One matter, mentioned by Tony, is at the core of most problems. A requirement of the Construction Act is that the dispute is referred (that is, what was submitted, the response and why it was wrong). This was reflected in the scheme by the absence of a procedure for "defence", and so on. The courts have now ruled that the dispute must be crystallised and cannot be varied by matters that have not been raised prior to commencement. Referral of the dispute on day one allows the full period for determining the issues (provided that the other party responded). Unfortunately, some of the relevant bodies have issued procedures that have been copied without due thought from the Arbitration Act and require the submission of a statement of case – which is possibly non-compliant with the act – which will immediately extend the date at which the dispute becomes recognisable.
I was disappointed that the scheme did not make adjudicators duty-bound to take the initiative in ascertaining the facts and the law. Their only duty is to make the decision. This has led to too many adjudicators coming to poor decisions because they were too ready to rely on the submissions alone, without making further enquiries.
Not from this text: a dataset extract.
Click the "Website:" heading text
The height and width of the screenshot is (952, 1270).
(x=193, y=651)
My suggestions to add to adjudicators' new year resolutions are to start insisting that the dispute is referred and to assume a requirement that the adjudicator shall ascertain the facts and the law (subject to the co-operation of the parties).
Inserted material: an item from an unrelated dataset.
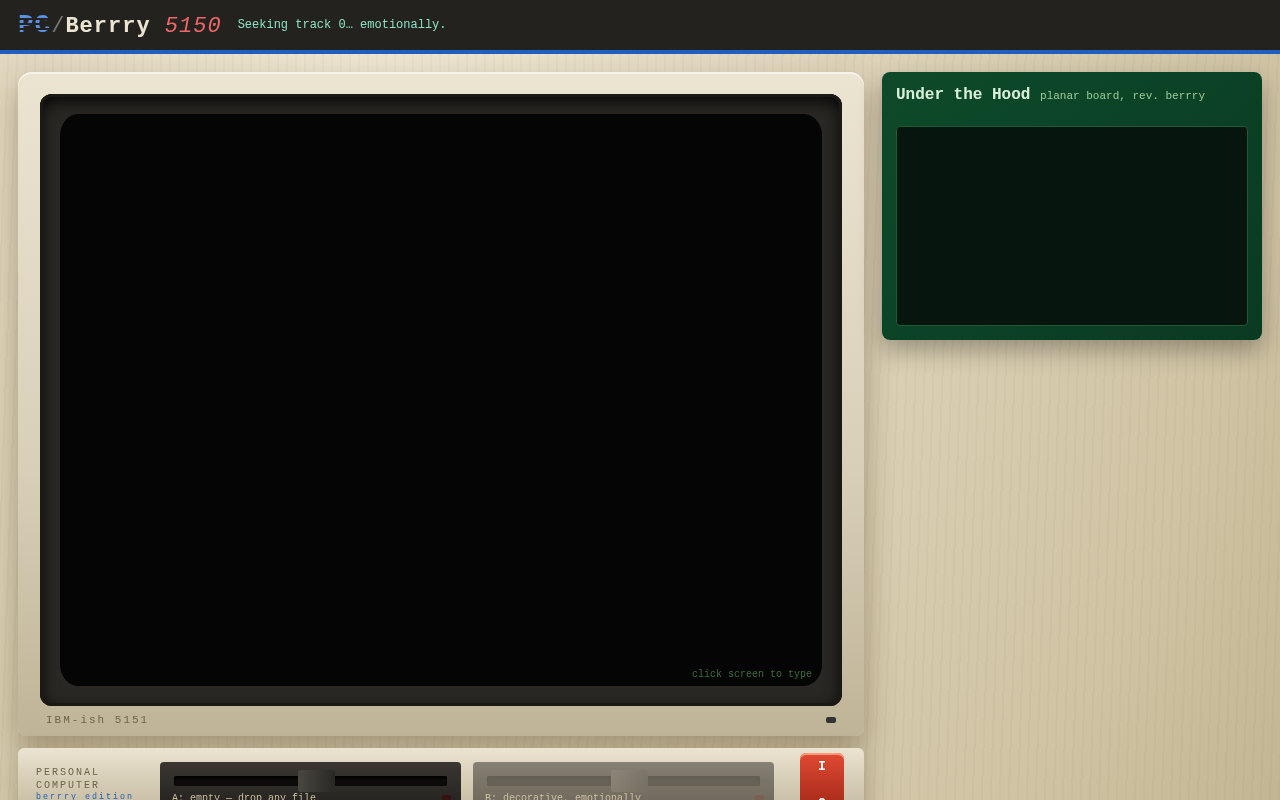Click the monitor power LED indicator

[x=831, y=720]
This may lead to more adjudicators coming to the conclusion that they have no jurisdiction, or jurisdiction over part only of the subject of the notice. However, I submit, that this will help reverse the trend that is taking adjudication in the same direction as arbitration. Arbitration has been described as litigation in suits; we must not let adjudication deteriorate into litigation without jackets.
Peter Horne, senior consultant, James R Knowles.